START SUPPLIED MATERIAL

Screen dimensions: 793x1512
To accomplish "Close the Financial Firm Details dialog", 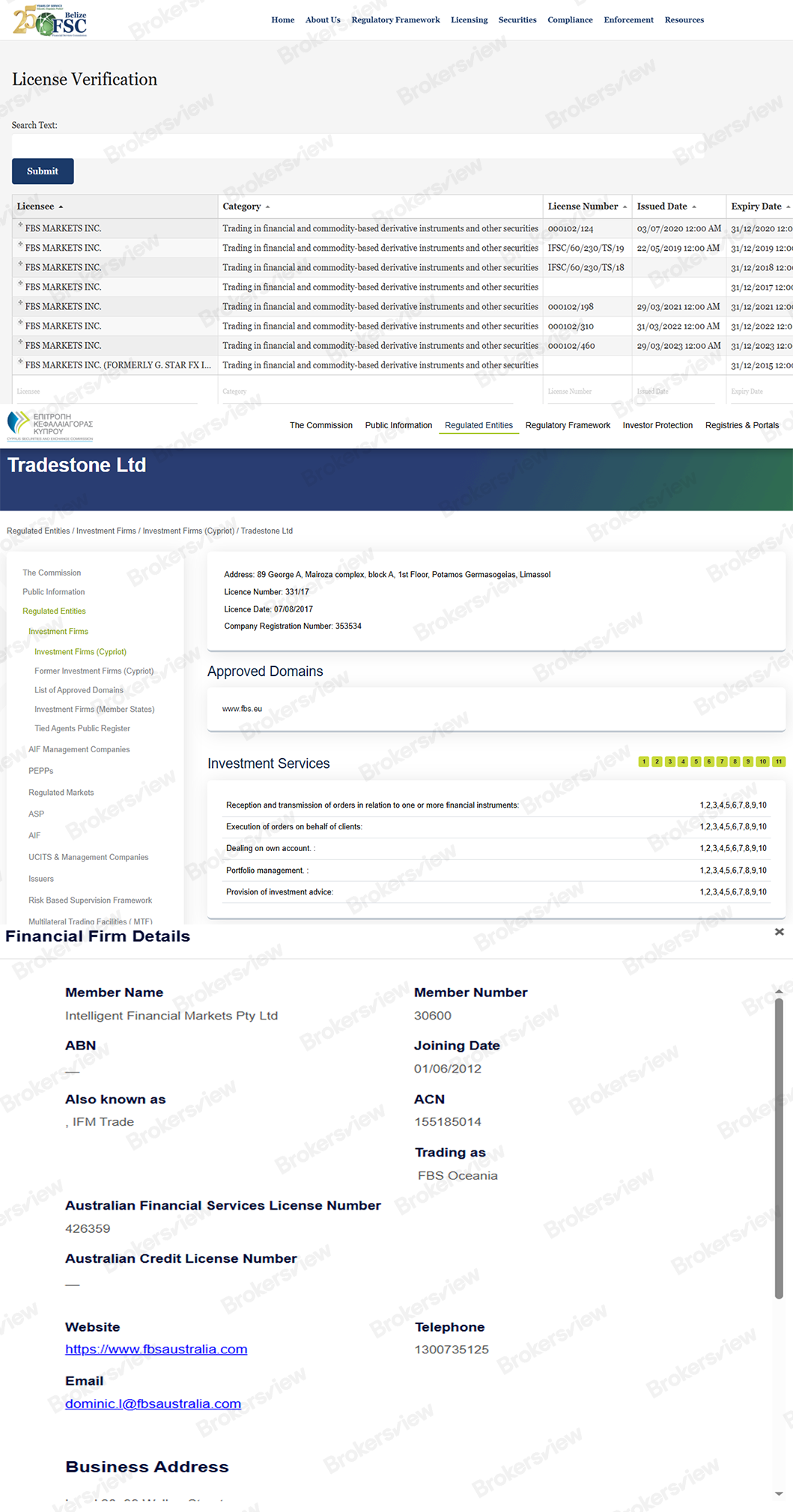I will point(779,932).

END SUPPLIED MATERIAL
START SUPPLIED MATERIAL

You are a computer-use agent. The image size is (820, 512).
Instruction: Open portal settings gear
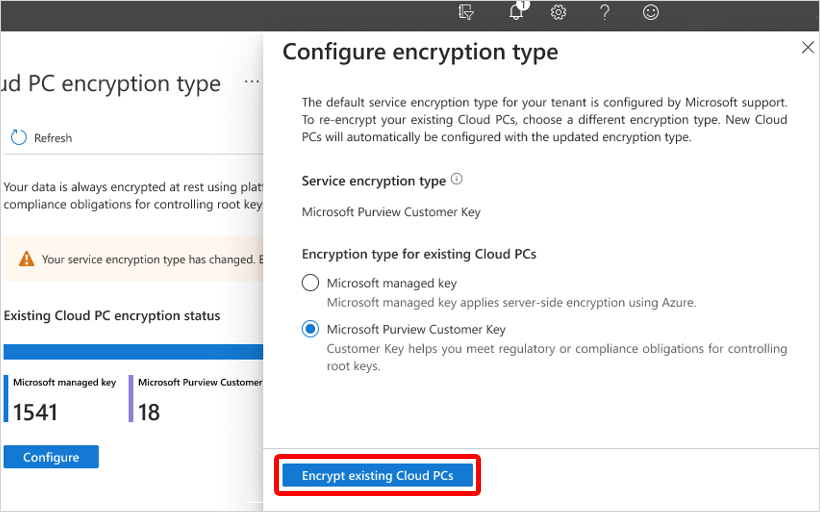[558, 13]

END SUPPLIED MATERIAL

YOUR GOAL
Which lines in the items above contain the string "computer", with case counting? Copy each such line in full.

EXPECTED OUTPUT
You are a computer-use agent. The image size is (820, 512).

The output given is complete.